SUMMIT V, INC., a subsidiary of Jenkon International, Inc., a corporation
organized and existing under the laws of the State of Washington, United States
of America, located at 4601 NE 77TH AVENUE, SUITE 300, VANCOUVER, WASHINGTON
98662, hereinafter referred to as Seller, and

IS 14, INC. (MAXIS GROUP INC.), a corporation organized and existing under the
laws of the State of GEORGIA, United States of America, located at 11205
ALPHARETTA HWY, SUITE G-3, ROSWELL, GEORGIA 30076, hereinafter referred to as
Buyer.

1.       BASIS OF AGREEMENT:

         Buyer has engaged Seller to provide certain software as described
         further below with respect to the Summit V Jenkon Software Base System
         and related modules (hereinafter referred to as the "Software") which
         are the subject of a Software License Agreement dated as of 2/2/97
         between Seller and Buyer.

2.       PRICE AND PAYMENT:

2.1      PRICE:

         Buyer shall pay annually to Seller for Covered Service as defined, the
         sum of $6,075.00 in U.S. Funds.

2.2      PAYMENT SCHEDULE:

         Seller will invoice Buyer in advance for each period of Covered
         Service. Payments are required to be received by Seller prior to the
         start of the period to insure continued service.

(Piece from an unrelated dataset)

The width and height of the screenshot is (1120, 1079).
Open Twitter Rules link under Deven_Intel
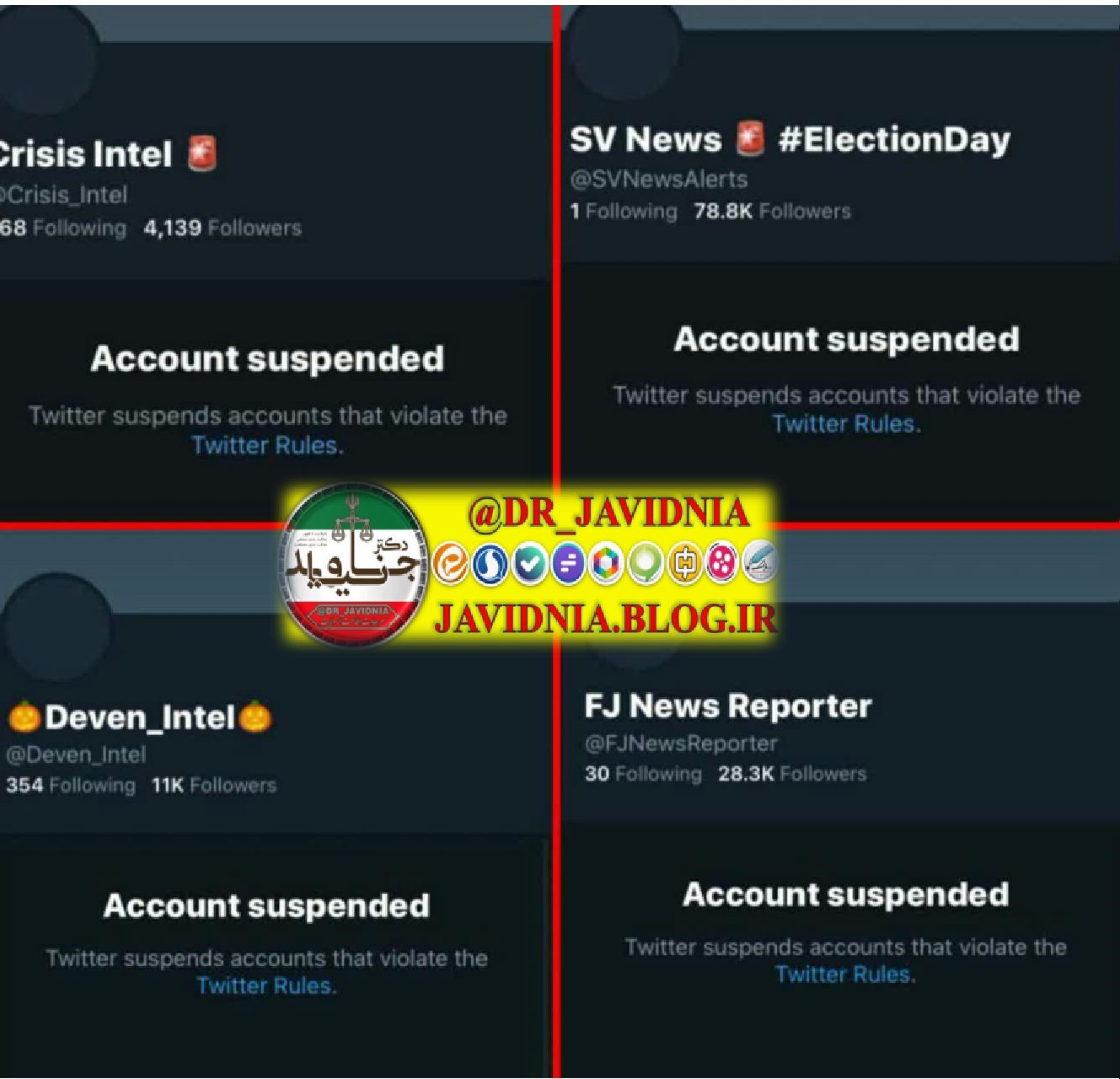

         Payment Schedule:  Payment of     $506.00     Monthly

2.3      EFFECTIVE DATE

         Date:  2/2/97.  This is the effective date of this Agreement.

2.4      TAXES:

         All service charges are exclusive of applicable federal, state or local
         taxes. Buyer shall pay or reimburse Seller for any such taxes to the
         invoices submitted to Buyer by Seller.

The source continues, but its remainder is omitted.